The Fellowship of the Ring Topic Tracking: Courage

Book 1, Chapter 2

Courage 1: Frodo thinks very little before he makes the decision to bear the ring out into the world. This decision may be affected by some other factors besides bravery. His desire to keep the ring and see the outside world may influence this decision; he may also have the courage needed to face the unknown. Sam dauntlessly accepts the same challenge.

Book 1, Chapter 5

Courage 2: Merry and Pippin demand to be taken along on the perilous journey. They think they are making an expedition into the wilderness, which requires a great amount of courage for a hobbit. They want to be seen as brave and courageous because this is the material of tales.

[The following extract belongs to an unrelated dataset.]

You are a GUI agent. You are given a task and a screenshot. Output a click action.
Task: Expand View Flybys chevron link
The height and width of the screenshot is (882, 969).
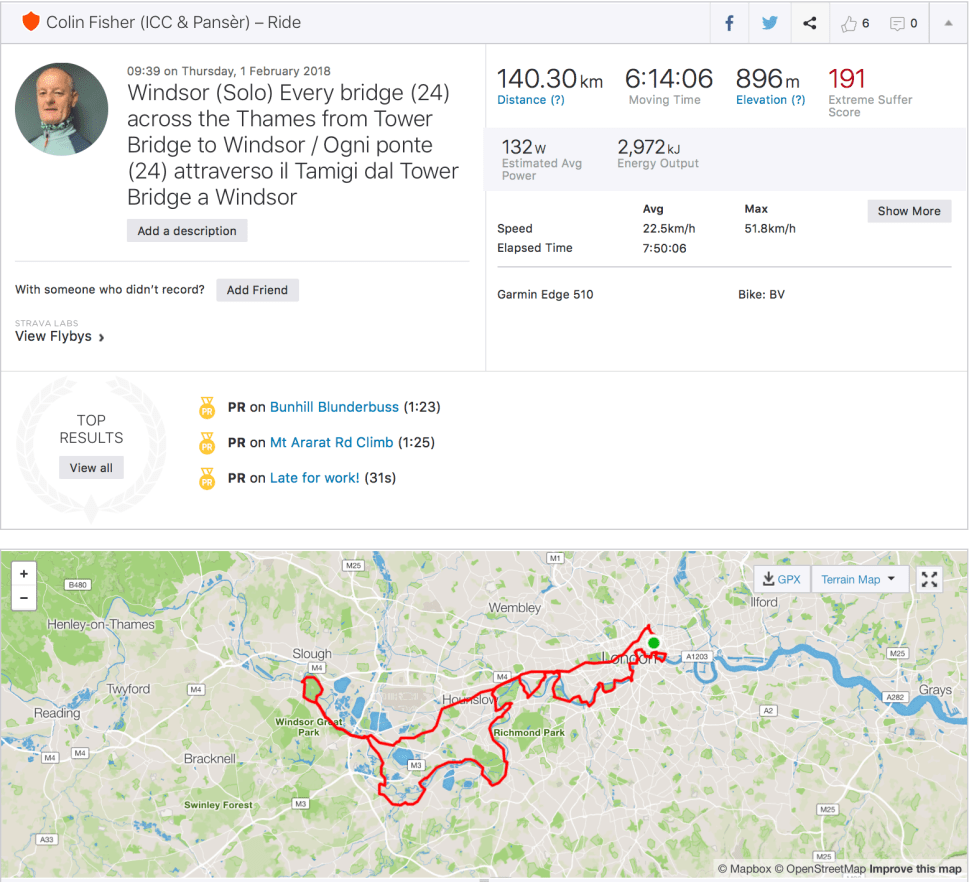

Little do they know, their journey will become the most dangerous of any kind, as they are up against evil incarnate.

Book 1, Chapter 8

Courage 3: The barrow in which the hobbits get trapped is dangerous, not because its prisoners are poisoned or chained, but because their mind is deceived to make them passive and think they are in a dream world. Frodo sees through this guise and wills himself to strike the ghostly enemy and call for help.

Book 1, Chapter 11

Courage 4: Despite the weather and the sightings of black riders, the hobbits push on with their new guide. They handle the lowered rations and the difficult terrain with few complaints. They all stand against the black riders when Frodo is wounded. Their fear does not make them less courageous. They never abandon their companions.

Book 1, Chapter 12

Courage 5: Even with Frodo wounded so badly, they trudge on through the forest and to the road. They know that they cannot turn back so they must bear the brunt of the wound. Frodo begrudgingly rides Glorfindel's horse and faces the prospect of being pursued alone by the black riders. When the danger has passed, he passes out, safe.

Book 2, Chapter 1

Courage 6: The dismal truth of what must be done to the ring is very sobering for everyone present at the council. Bilbo, perhaps a little motivated by a desire for the ring, tries to accept responsibility for the whole affair and offers to venture many months towards Mordor in his old age. Frodo takes the task without being asked and his friend Sam volunteers caring his help, caring only for Frodo, not the ring.

Book 2, Chapter 4

Courage 7: Each passing day of the journey requires more and more bravery from the group. They must face not only a barrage of terrible weather, but also wild packs of wargs and a lack beast. Suddenly, they are trapped below ground, with only Gandalf to guide them forty miles to the other side. The hobbits forge forward bravely, alongside Gimli, Gandalf, Aragorn, Legolas and Boromir.

Book 2, Chapter 5

Courage 8: Their fear mounts as they read the log of the final days of the dwarves. Orcs, trolls, and the mysterious Balrog chase them out of the tunnels. Gandalf twice faces danger by himself. He holds the door, allowing others to escape, and faces the Balrog on the bridge. After destroying the bridge, he is dragged down into the darkness by the falling creature.

Book 2, Chapter 9

Courage 9: Frodo and Sam decide to bear the knowledge of Gollum alone; they do not want to frighten or alarm their companions. Aragorn already knows and he reaffirms their strength. Although Sam is frightened of the water, he faces his fear and they all row with great effort to avoid the arrows of the orcs.

Book 2, Chapter 10

Courage 10: Frodo does not really want to travel into Mordor alone but he knows that this is the only way that the mission will be possible. He can no longer trust Boromir and does not know if he can trust anyone else either. He leaves the Company and Sam tricks him into exposing himself. Sam instinctively decides to stay at Frodo's side, despite the danger. He goes with him selflessly.